Finanziamento dei partiti, ma non solo
È doveroso cancellare il finanziamento pubblico ai partiti, ma la soluzione vera sarebbe il sistema americano, con il finanziamento privato volontario, e trasparente. E questo andrebbe esteso a tutte le attività senza fini di lucro di rilievo pubblico.
Varando un cauto disegno di legge che prevede l’abolizione graduale del finanziamento pubblico dei partiti nell’arco di tre anni dalla sua eventuale entrata in vigore, il governo Letta ha offerto un contributo nel suo stile alla soluzione dello scandalo di un meccanismo che perdura malgrado sia stato abrogato da ben due referendum popolari. La questione va però a nostro avviso considerata in un quadro più ampio, in primo luogo liberandola dalla crosta di moralismo e di ipocrisia da cui continua a essere avvolta.
E’ ovvio che l’attività dei partiti e le campagne elettorali hanno un loro costo. Il negarlo o l’ignorarlo ha come unico effetto quello di spingere il loro finanziamento fuori della legalità, con le enormi conseguenze negative che già si sperimentarono ai tempi della “Prima Repubblica”. Non ammettere o non fare qualcosa di giustificato e di positivo per timore delle sue eventuali degenerazioni, insomma non fare il bene per timore del male, è uno delle più nefaste malattie sociali del nostro tempo. Vale nel caso del finanziamento dei costi della democrazia come anche nei più diversi altri settori; ad esempio in quello cruciale della produzione industriale dove in pratica per timore dell’inquinamento c’è chi vorrebbe che non si producesse più nulla. Così per timore della corruzione si pretende di negare ai partiti e ai candidati la possibilità di finanziarsi legittimamente.
La via maestra non può essere tuttavia quella del finanziamento pubblico che non solo, come si diceva, viola l’esito ad esso contrario di ben due referendum popolari, ma si è anche dimostrato troppo vulnerabile a distorsioni e ruberie. Si deve piuttosto puntare al finanziamento privato volontario e trasparente come tipicamente accade negli Stati Uniti, ma in modi che lo rendano tanto sufficiente quanto sostenibile.

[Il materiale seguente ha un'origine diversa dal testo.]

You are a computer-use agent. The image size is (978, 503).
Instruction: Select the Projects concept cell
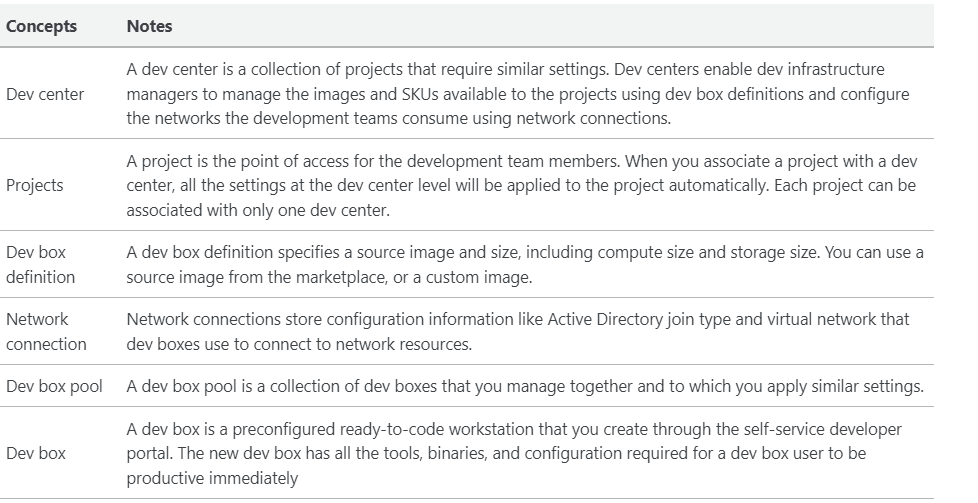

Non ha molto senso tuttavia prevedere meccanismi del genere solo nel caso specifico della politica. Andando molto al di là gli esigui spazi dell’ 8 per mille e del 5 per mille, si tratta piuttosto finalmente di creare anche nel nostro ordinamento un quadro giuridico che consenta in generale il finanziamento di attività senza fini di lucro di rilievo pubblico che fanno capo a soggetti di diritto privato: dalla scuola al sindacato, dai partiti agli enti di ricerca, dagli ospedali alle case di riposo e così via. In tale prospettiva andrebbe introdotto nell’ordinamento un nuovo tipo di società senza fini di lucro, che si potrebbe definire “società privata di pubblica utilità” o simili, fissandone con rigore i lineamenti giuridici nonché gli organi e i meccanismi di sorveglianza; e stabilendo la detassazione senza limiti delle donazioni (beninteso non anonime bensì visibili e riconoscibili) fatte a società del genere da persone sia fisiche che giuridiche. Qualunque soggetto privato che eserciti funzioni di pubblica utilità (quindi anche partiti e comitati per l’elezione di questo o quel candidato) potrebbe divenire così beneficiario di donazioni detassate purché assumesse, avendone titolo, la specifica veste giuridica di cui si diceva con tutti i vantaggi ma anche con tutti gli obblighi conseguenti.
Non si deve temere che partiti e candidati restino in tal caso privi di adeguato finanziamento. Nel momento in cui fosse chiaro a tutti che il finanziamento pubblico è davvero venuto meno, ossia non continua surrettiziamente in qualche altro modo, e purché la detassazione delle donazioni fosse effettiva, il finanziamento privato volontario arriverebbe. Certo, tutto ciò implica mutamenti di mentalità nonché lo sviluppo anche in campo politico di tecniche e di iniziative in tema di raccolta fondi (fund raising) analoghe a quelle che si sono già sviluppate in altri settori. Per questo potrebbe essere concretamente utile una riduzione graduale del finanziamento pubblico dei partiti come l’attuale governo propone, purché però fosse al riparo dal vizio delle proroghe.